**Exercise instructions**.
Make an exact transcription of the data below.

**Data shown**.
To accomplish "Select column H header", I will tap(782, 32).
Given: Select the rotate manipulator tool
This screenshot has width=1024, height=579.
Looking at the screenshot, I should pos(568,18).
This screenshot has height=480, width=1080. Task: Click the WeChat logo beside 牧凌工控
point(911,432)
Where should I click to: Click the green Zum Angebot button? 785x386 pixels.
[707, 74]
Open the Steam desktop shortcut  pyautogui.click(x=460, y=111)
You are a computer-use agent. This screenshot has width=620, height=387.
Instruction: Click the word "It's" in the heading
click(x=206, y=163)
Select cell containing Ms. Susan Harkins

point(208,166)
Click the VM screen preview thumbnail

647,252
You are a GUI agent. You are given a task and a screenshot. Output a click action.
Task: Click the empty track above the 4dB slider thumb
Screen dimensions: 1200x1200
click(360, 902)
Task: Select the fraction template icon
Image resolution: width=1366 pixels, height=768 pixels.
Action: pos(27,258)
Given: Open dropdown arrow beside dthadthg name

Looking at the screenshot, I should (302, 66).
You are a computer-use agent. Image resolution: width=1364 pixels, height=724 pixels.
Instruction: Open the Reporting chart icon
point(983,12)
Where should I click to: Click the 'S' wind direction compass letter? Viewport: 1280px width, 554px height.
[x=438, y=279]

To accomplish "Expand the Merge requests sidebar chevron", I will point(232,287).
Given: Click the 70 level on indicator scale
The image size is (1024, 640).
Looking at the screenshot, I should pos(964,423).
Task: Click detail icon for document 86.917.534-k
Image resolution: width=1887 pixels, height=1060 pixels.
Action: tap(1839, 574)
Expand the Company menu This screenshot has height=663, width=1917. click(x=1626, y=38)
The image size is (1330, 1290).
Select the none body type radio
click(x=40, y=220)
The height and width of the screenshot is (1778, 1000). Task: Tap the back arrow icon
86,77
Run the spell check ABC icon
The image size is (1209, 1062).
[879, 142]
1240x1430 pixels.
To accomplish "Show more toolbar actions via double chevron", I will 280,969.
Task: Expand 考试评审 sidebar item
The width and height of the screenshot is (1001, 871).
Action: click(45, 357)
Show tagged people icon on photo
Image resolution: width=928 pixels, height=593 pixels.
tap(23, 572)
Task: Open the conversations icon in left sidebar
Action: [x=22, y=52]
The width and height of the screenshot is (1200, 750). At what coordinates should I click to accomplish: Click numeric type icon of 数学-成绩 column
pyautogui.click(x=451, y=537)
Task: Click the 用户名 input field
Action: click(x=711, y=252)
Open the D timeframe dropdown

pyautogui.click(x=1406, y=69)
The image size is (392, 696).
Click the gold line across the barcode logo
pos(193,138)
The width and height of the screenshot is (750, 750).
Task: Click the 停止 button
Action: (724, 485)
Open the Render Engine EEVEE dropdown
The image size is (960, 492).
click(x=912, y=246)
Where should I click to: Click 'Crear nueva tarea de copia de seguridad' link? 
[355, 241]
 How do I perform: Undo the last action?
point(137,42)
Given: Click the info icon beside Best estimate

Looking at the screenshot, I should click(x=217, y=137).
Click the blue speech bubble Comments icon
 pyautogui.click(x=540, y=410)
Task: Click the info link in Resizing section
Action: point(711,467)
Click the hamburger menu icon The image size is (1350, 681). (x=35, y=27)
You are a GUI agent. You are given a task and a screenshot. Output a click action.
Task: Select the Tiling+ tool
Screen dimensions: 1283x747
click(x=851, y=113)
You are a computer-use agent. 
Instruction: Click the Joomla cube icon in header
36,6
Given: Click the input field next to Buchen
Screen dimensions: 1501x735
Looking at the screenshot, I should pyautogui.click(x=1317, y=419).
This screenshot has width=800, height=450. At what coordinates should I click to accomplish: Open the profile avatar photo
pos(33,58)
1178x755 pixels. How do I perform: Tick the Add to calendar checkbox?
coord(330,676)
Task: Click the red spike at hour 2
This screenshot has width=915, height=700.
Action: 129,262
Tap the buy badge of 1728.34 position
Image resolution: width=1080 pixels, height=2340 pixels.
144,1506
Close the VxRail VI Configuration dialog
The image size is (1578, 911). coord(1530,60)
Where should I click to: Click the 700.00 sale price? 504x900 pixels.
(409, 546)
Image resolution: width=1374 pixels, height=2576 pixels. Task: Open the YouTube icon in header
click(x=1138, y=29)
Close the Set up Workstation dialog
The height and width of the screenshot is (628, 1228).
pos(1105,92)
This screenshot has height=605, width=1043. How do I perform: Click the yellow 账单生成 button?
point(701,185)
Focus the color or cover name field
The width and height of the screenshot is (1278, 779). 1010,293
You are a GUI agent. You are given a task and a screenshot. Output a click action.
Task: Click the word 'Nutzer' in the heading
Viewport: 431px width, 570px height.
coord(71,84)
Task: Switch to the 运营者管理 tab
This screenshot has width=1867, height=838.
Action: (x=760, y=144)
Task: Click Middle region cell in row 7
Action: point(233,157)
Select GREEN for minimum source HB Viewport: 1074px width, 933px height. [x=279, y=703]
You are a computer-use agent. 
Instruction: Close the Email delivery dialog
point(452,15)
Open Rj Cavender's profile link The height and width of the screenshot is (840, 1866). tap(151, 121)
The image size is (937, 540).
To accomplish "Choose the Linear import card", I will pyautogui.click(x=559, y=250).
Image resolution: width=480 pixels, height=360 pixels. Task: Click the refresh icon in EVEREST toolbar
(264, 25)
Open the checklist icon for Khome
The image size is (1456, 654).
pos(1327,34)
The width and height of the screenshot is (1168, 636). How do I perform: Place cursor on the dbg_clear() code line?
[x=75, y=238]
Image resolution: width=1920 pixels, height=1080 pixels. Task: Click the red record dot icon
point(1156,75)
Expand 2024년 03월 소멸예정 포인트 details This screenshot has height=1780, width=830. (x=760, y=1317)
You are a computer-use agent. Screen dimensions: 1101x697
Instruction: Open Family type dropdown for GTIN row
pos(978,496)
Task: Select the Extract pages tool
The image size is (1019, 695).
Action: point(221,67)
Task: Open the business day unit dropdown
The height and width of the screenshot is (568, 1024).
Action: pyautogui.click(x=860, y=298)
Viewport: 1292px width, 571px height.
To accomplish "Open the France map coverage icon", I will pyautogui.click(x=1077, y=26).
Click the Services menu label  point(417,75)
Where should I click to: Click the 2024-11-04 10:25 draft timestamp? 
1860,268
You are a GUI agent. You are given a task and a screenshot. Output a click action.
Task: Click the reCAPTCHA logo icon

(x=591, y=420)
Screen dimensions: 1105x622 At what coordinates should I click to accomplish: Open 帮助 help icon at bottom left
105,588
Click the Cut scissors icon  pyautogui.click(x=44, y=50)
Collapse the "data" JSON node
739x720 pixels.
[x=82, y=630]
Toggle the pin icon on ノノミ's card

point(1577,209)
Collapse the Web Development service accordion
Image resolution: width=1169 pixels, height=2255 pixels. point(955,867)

**Exercise result**.
To accomplish "Select column H header", I will tap(782, 32).
Given: Select the rotate manipulator tool
This screenshot has width=1024, height=579.
Looking at the screenshot, I should pos(568,18).
This screenshot has height=480, width=1080. Task: Click the WeChat logo beside 牧凌工控
point(911,432)
Where should I click to: Click the green Zum Angebot button? 785x386 pixels.
[707, 74]
Open the Steam desktop shortcut  pyautogui.click(x=460, y=111)
You are a computer-use agent. This screenshot has width=620, height=387.
Instruction: Click the word "It's" in the heading
click(x=206, y=163)
Select cell containing Ms. Susan Harkins

point(208,166)
Click the VM screen preview thumbnail

647,252
You are a GUI agent. You are given a task and a screenshot. Output a click action.
Task: Click the empty track above the 4dB slider thumb
Screen dimensions: 1200x1200
click(360, 902)
Task: Select the fraction template icon
Image resolution: width=1366 pixels, height=768 pixels.
Action: pos(27,258)
Given: Open dropdown arrow beside dthadthg name

Looking at the screenshot, I should (302, 66).
You are a computer-use agent. Image resolution: width=1364 pixels, height=724 pixels.
Instruction: Open the Reporting chart icon
point(983,12)
Where should I click to: Click the 'S' wind direction compass letter? Viewport: 1280px width, 554px height.
[x=438, y=279]

To accomplish "Expand the Merge requests sidebar chevron", I will point(232,287).
Given: Click the 70 level on indicator scale
The image size is (1024, 640).
Looking at the screenshot, I should pos(964,423).
Task: Click detail icon for document 86.917.534-k
Image resolution: width=1887 pixels, height=1060 pixels.
Action: tap(1839, 574)
Expand the Company menu This screenshot has height=663, width=1917. click(x=1626, y=38)
The image size is (1330, 1290).
Select the none body type radio
click(x=40, y=220)
The height and width of the screenshot is (1778, 1000). Task: Tap the back arrow icon
86,77
Run the spell check ABC icon
The image size is (1209, 1062).
[879, 142]
1240x1430 pixels.
To accomplish "Show more toolbar actions via double chevron", I will 280,969.
Task: Expand 考试评审 sidebar item
The width and height of the screenshot is (1001, 871).
Action: click(45, 357)
Show tagged people icon on photo
Image resolution: width=928 pixels, height=593 pixels.
tap(23, 572)
Task: Open the conversations icon in left sidebar
Action: [x=22, y=52]
The width and height of the screenshot is (1200, 750). At what coordinates should I click to accomplish: Click numeric type icon of 数学-成绩 column
pyautogui.click(x=451, y=537)
Task: Click the 用户名 input field
Action: click(x=711, y=252)
Open the D timeframe dropdown

pyautogui.click(x=1406, y=69)
The image size is (392, 696).
Click the gold line across the barcode logo
pos(193,138)
The width and height of the screenshot is (750, 750).
Task: Click the 停止 button
Action: (724, 485)
Open the Render Engine EEVEE dropdown
The image size is (960, 492).
click(x=912, y=246)
Where should I click to: Click 'Crear nueva tarea de copia de seguridad' link? 
[355, 241]
 How do I perform: Undo the last action?
point(137,42)
Given: Click the info icon beside Best estimate

Looking at the screenshot, I should click(x=217, y=137).
Click the blue speech bubble Comments icon
 pyautogui.click(x=540, y=410)
Task: Click the info link in Resizing section
Action: point(711,467)
Click the hamburger menu icon The image size is (1350, 681). (x=35, y=27)
You are a GUI agent. You are given a task and a screenshot. Output a click action.
Task: Select the Tiling+ tool
Screen dimensions: 1283x747
click(x=851, y=113)
You are a computer-use agent. 
Instruction: Click the Joomla cube icon in header
36,6
Given: Click the input field next to Buchen
Screen dimensions: 1501x735
Looking at the screenshot, I should pyautogui.click(x=1317, y=419).
This screenshot has width=800, height=450. At what coordinates should I click to accomplish: Open the profile avatar photo
pos(33,58)
1178x755 pixels. How do I perform: Tick the Add to calendar checkbox?
coord(330,676)
Task: Click the red spike at hour 2
This screenshot has width=915, height=700.
Action: 129,262
Tap the buy badge of 1728.34 position
Image resolution: width=1080 pixels, height=2340 pixels.
144,1506
Close the VxRail VI Configuration dialog
The image size is (1578, 911). coord(1530,60)
Where should I click to: Click the 700.00 sale price? 504x900 pixels.
(409, 546)
Image resolution: width=1374 pixels, height=2576 pixels. Task: Open the YouTube icon in header
click(x=1138, y=29)
Close the Set up Workstation dialog
The height and width of the screenshot is (628, 1228).
pos(1105,92)
This screenshot has height=605, width=1043. How do I perform: Click the yellow 账单生成 button?
point(701,185)
Focus the color or cover name field
The width and height of the screenshot is (1278, 779). 1010,293
You are a GUI agent. You are given a task and a screenshot. Output a click action.
Task: Click the word 'Nutzer' in the heading
Viewport: 431px width, 570px height.
coord(71,84)
Task: Switch to the 运营者管理 tab
This screenshot has width=1867, height=838.
Action: (x=760, y=144)
Task: Click Middle region cell in row 7
Action: point(233,157)
Select GREEN for minimum source HB Viewport: 1074px width, 933px height. [x=279, y=703]
You are a computer-use agent. 
Instruction: Close the Email delivery dialog
point(452,15)
Open Rj Cavender's profile link The height and width of the screenshot is (840, 1866). tap(151, 121)
The image size is (937, 540).
To accomplish "Choose the Linear import card", I will pyautogui.click(x=559, y=250).
Image resolution: width=480 pixels, height=360 pixels. Task: Click the refresh icon in EVEREST toolbar
(264, 25)
Open the checklist icon for Khome
The image size is (1456, 654).
pos(1327,34)
The width and height of the screenshot is (1168, 636). How do I perform: Place cursor on the dbg_clear() code line?
[x=75, y=238]
Image resolution: width=1920 pixels, height=1080 pixels. Task: Click the red record dot icon
point(1156,75)
Expand 2024년 03월 소멸예정 포인트 details This screenshot has height=1780, width=830. (x=760, y=1317)
You are a computer-use agent. Screen dimensions: 1101x697
Instruction: Open Family type dropdown for GTIN row
pos(978,496)
Task: Select the Extract pages tool
The image size is (1019, 695).
Action: point(221,67)
Task: Open the business day unit dropdown
The height and width of the screenshot is (568, 1024).
Action: pyautogui.click(x=860, y=298)
Viewport: 1292px width, 571px height.
To accomplish "Open the France map coverage icon", I will pyautogui.click(x=1077, y=26).
Click the Services menu label  point(417,75)
Where should I click to: Click the 2024-11-04 10:25 draft timestamp? 
1860,268
You are a GUI agent. You are given a task and a screenshot. Output a click action.
Task: Click the reCAPTCHA logo icon

(x=591, y=420)
Screen dimensions: 1105x622 At what coordinates should I click to accomplish: Open 帮助 help icon at bottom left
105,588
Click the Cut scissors icon  pyautogui.click(x=44, y=50)
Collapse the "data" JSON node
739x720 pixels.
[x=82, y=630]
Toggle the pin icon on ノノミ's card

point(1577,209)
Collapse the Web Development service accordion
Image resolution: width=1169 pixels, height=2255 pixels. point(955,867)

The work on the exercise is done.